What is best in life? It is, according to Conan the Barbarian after he decided to multiclass with a level of comedian: “to crush my audience with laughter, to see the frustrating banality of everyday life driven before me, and to hear the lamentation of other comics bitching about having no money.
Unless you’re on the very highest tier of the comedy ziggurat, where upon one assumes you teabag a hillock of cocaine every morning and snort pure diamonds for brunchtime, writing comedy is not a very profitable way to spend one’s time. So why? Why do I spend so much time on it if not for the cold. hard. cash?
To save the world.
That’s right. Comedy is the one and only way that I have to save this entire cold. hard. world. How else would I go about it?
Political activisim does not solve much: it’s not swift or entertaining and it doesn’t scratch my incessant itch for instant gratification. Being helpful to my local community and emotionally available to my closet friends and family members does not solve much: I don’t why; we’re all difficult people
Nope. The only way to adequately wrestle with and then to feel for a brief, fleeting moment as if I have dominated the many frightening, painful, and overwhelming pitfalls that are intrinsic to the landscape of all of this fragile human existence is for me to write comedy that is somehow inspired by the crap that causes me anxiety.
How does this help anything? Well, the bits of humor that I write are metaphorical signposts which stand next to life’s metaphorical pockmarks of depression, proclaiming: “There’s a ditch here. What’s with that? Am I right, People?”
I like this pit conceit, so I’m gonna drill down into it – down, down into the cold. hard. ground:
Signposts / jokes can vary greatly in their cleverness and their overall effect, but in the very least, the presence of one still serves to make people think for a second – but a second, or perhaps, perhaps, two seconds – before striding blindly past into whatever real life issue the message relates. It forces the reader to think about what they think of that hole in the ground. (Before the sign was put up they might not have even thought that the hole was even signage-worthy! The Philistines!) Wherein one person sees an obstacle, another might see a destination: a cozy burrow with a cute badger in it that they’d like to explore – or maybe the badger inside is rabid. The point being that signs have their limitations but that they’re still…they’re there…and they make us feel…something…and that’s better?
Such is comedy!
Say I support universal healthcare. Say I don’t support universal healthcare. Say I write a sketch about a universal remote that could provide universal healthcare, but is infuriatingly difficult to program.

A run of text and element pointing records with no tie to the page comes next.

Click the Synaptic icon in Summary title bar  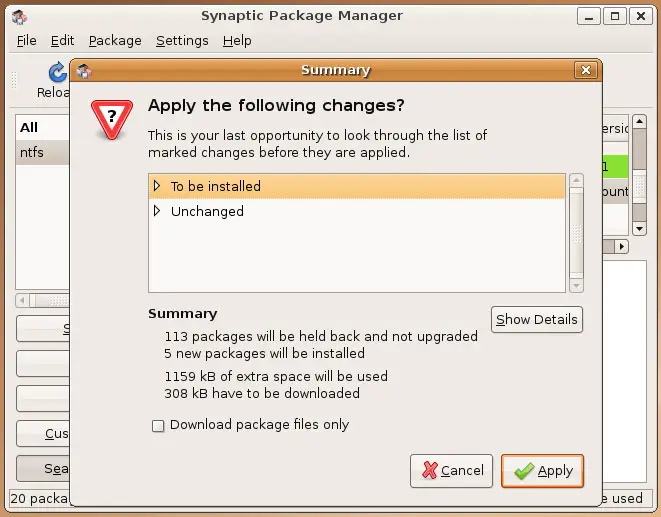pos(84,70)
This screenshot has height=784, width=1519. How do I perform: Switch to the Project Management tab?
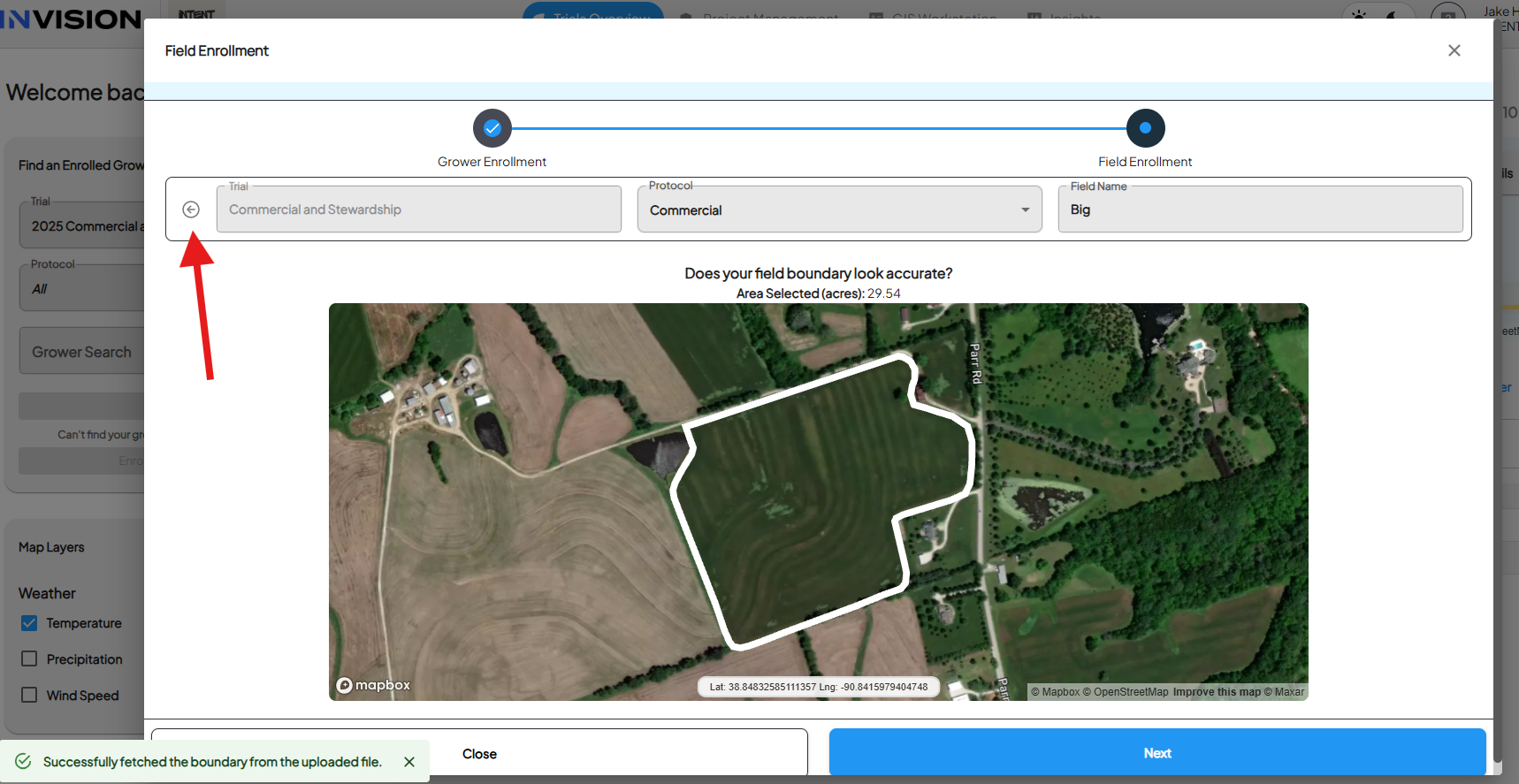(x=760, y=14)
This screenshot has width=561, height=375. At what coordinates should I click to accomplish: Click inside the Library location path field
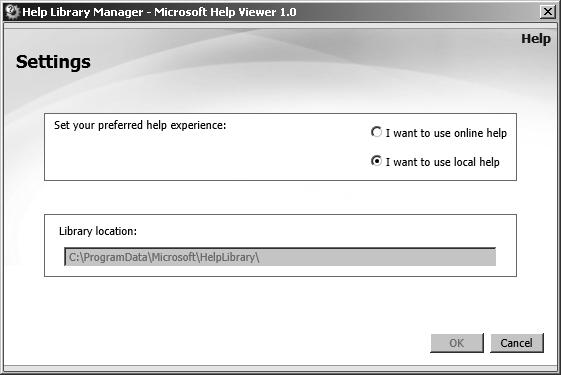(280, 257)
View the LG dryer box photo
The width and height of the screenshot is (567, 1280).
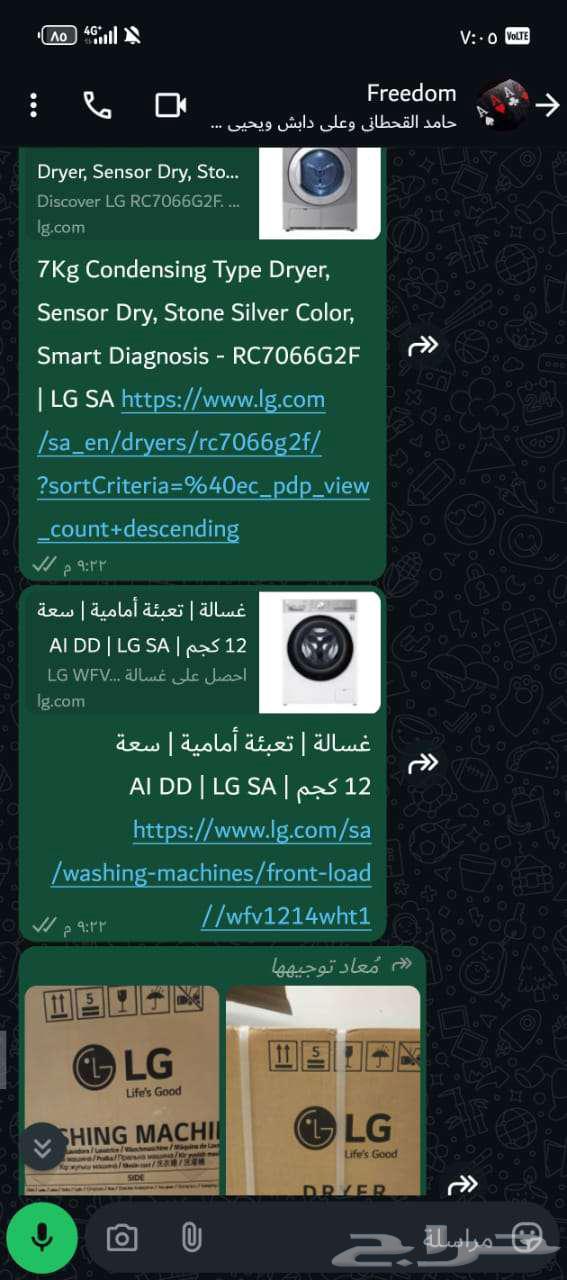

Did I make you think just then? You bet I did, because you can’t stop thinking. It’s intrinsic to being alive.
But also because of comedy!
Activities that address the issues more directly (like the aforementioned activisim or a sense of personal responsibility in your everyday life) would be more akin to trying to fill in all the holes in your life, either by getting society to change or by doing it yourself. They are, I will admit, more effective strategies for crafting a more level and attractive landscape, but they are also extremely time and energy consuming and there’s a good chance that some asshole is just gonna come by and re-create the shit-pit you just eliminated in their own quixotic quest to fill up a different ditch or to make a mountain for themselves to climb upon and rest their balls on their hillock of cocaine and diamonds. (This represents the increasing discrepancy of wealth in our society; truly, mine is a powerful metaphor.)
Compared to shoveling through bullshit until you actually change something about your world to a signficant degree, just placing a funny note next to a given problem is easy; it is surprising, somewhat helpful most of the time; and it is extremely repeatable. So, I’m a hero. Like Conan.